Shader Techniques Primer
Visual Effects Through Shaders
Shaders are specialized programs that control how pixels are rendered. Mastering shader programming opens possibilities for complex visual effects without performance overhead.
Vertex Shaders
Vertex shaders transform the position, color, and other attributes of each vertex. This allows effects like wave distortion or skeletal animation.
#version 330
uniform mat4 projection;
uniform mat4 view;
uniform mat4 model;
uniform float time;
in vec3 position;
out vec3 fragPos;
void main() {
fragPos = position;
vec3 pos = position;
pos.y += sin(position.x + time) * 0.1;
gl_Position = projection * view * model * vec4(pos, 1.0);
}
Fragment Shaders
Fragment shaders determine the final color of each pixel. This is where lighting, shadows, and atmospheric effects are calculated.
Texture Sampling
Shaders access textures through sampling operations, allowing layering of complex visual information without memory overhead.
Procedural Patterns
Rather than storing textures, shaders can generate patterns algorithmically, enabling infinite detail variation.
Performance Patterns
Shader performance depends on instruction count and memory bandwidth.
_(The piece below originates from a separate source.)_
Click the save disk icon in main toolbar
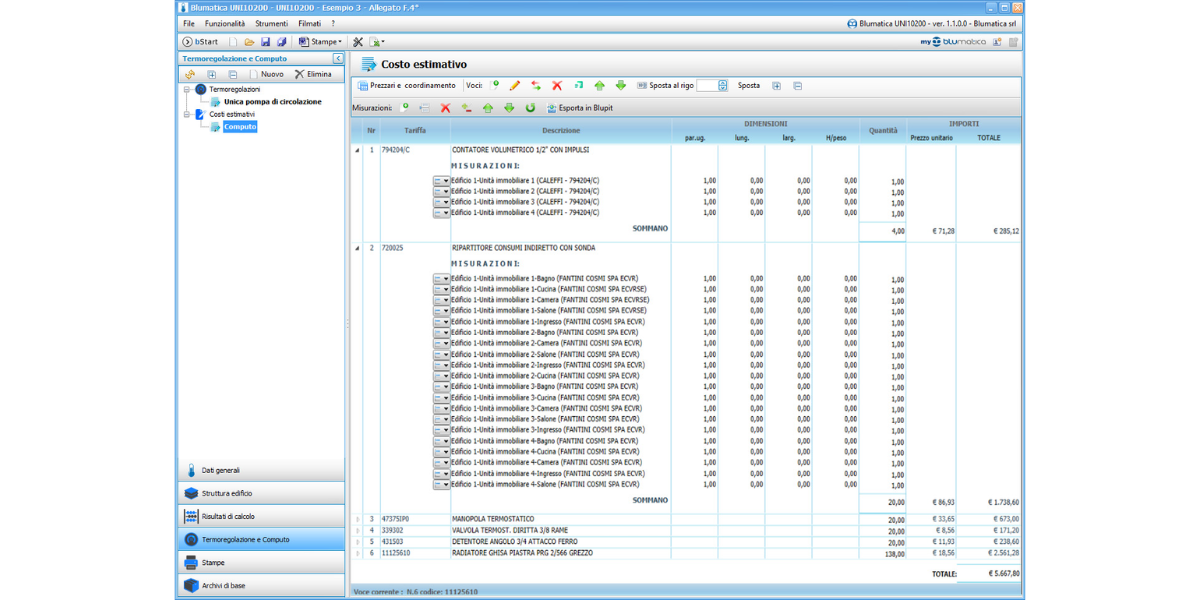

Efficient shaders minimize calculations in fragment stages where overhead is highest.
Common Techniques
- Normal Mapping: Simulates surface detail without geometry
- Parallax Mapping: Creates depth illusion through texture manipulation
- Screen-Space Effects: Post-process filters applied after rendering
- Deferred Rendering: Decouples lighting from geometry complexity
Shader mastery transforms limited computational resources into visually stunning results.